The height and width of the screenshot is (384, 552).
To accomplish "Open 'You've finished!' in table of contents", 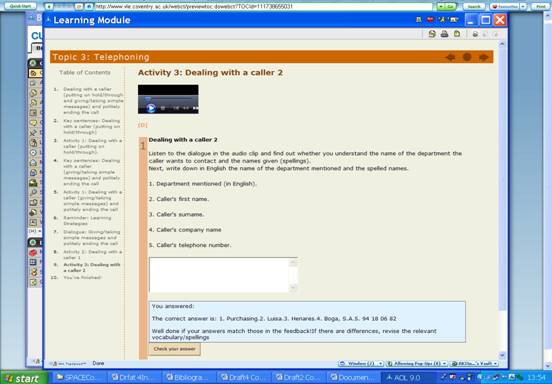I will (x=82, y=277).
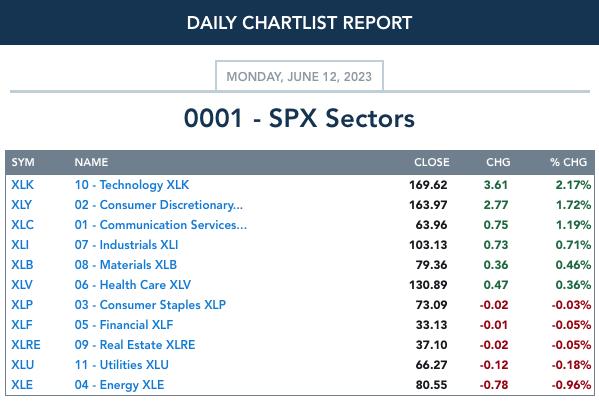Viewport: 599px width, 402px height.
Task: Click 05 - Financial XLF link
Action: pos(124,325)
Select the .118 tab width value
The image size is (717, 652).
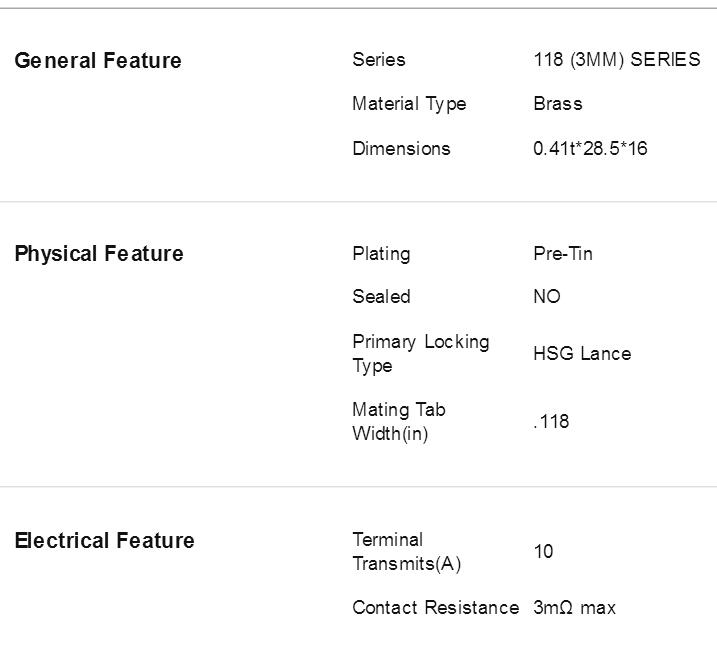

____

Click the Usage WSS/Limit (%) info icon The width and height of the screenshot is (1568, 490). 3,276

____

Above are the entries. Output exactly the lines beginning with the line that has "Select the .118 tab width value" and ending with the line that has "The image size is (717, 652).".

● **SOLVED PROBLEM**
Select the .118 tab width value
The image size is (717, 652).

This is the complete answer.